Private employers added 135,000 jobs in May -- fewer than expected -- and that is probably what's weighing on stocks this morning. The S&P 500 (SNPINDEX: ^GSPC  ) and the narrower, price-weighted Dow Jones Industrial Average (DJINDICES: ^DJI  ) are down 0.21% and 0.18%, respectively, as of 10:05 a.m. EDT.

A cloudy shopping day
In a "race to the cloud," software upstart
salesforce.com (NYSE: CRM  ) and Dow component IBM (NYSE: IBM  ) are snapping up two providers of software as a service, or SaaS, in deals with a combined value of $4.5 billion.

In truth, cloud computing -- which enables businesses to use hosted software via the Web without having to install it in-house -- is part of Salesforce's DNA, so the acquisition of ExactTarget, which bills itself as "the global marketing SaaS leader," is no surprise.

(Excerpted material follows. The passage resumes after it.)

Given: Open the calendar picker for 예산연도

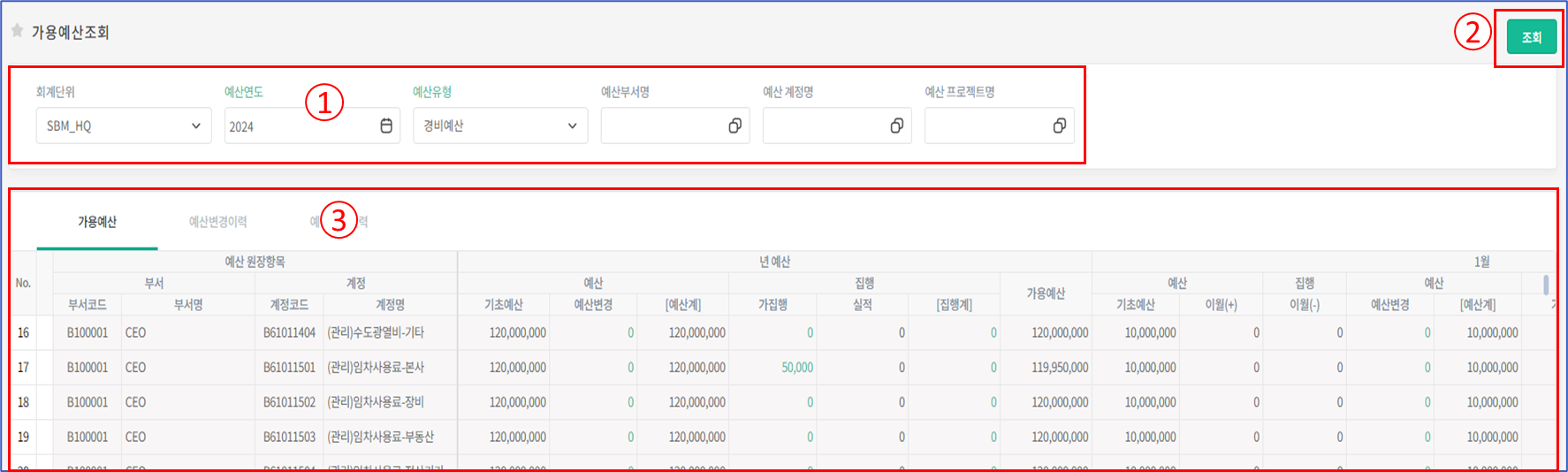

For IBM, on the other hand, buying SoftLayer -- a provider of platform and infrastructure for cloud-computing applications -- is part of a conscious bet on the cloud as IBM adapts to the changing marketplace of business IT. The technology blue chip says it aims to derive $7 billion in annual revenue from cloud computing in 2015 (for comparison, IBM's 2012 revenue was $102 billion).

One thing the two deals have in common: They both look pricey, as the following table highlights:

Acquisition Target

Acquisition Price

Trailing-12-Month Sales

Price/Sales

ExactTarget (acquirer: Salesforce.com)

$2.5 billion

$317 million

7.9

SoftLayer (acquirer: IBM)

$2 billion

$400 million*

5

*Estimate for the most recent full year. Source: S&P Capital IQ; Financial Times.

SoftLayer is a private company, so it doesn't release financials. Meanwhile, Salesforce, in its largest acquisition to date, is offering to pay $33.75 per share for ExactTarget -- that's a 53% premium to Monday's closing price for a company that has not had a profitable year since 2008, when it earned $3.6 million on $72.3 million in revenue.

I don't understand Saleforce's valuation, and this deal does not give me greater confidence in the firm's stewardship of shareholder capital. It smacks of an excessive enthusiasm for growth with insufficient regard for economic return. Without SoftLayer's financials, it's difficult to offer any opinion on IBM's purchase, but IBM has a much longer track record of creating shareholder value than Salesforce. Between IBM, at 12.1 times the next 12 months' earnings-per-share estimate, and Salesforce, at 76 times, I know which shares I would bet on today.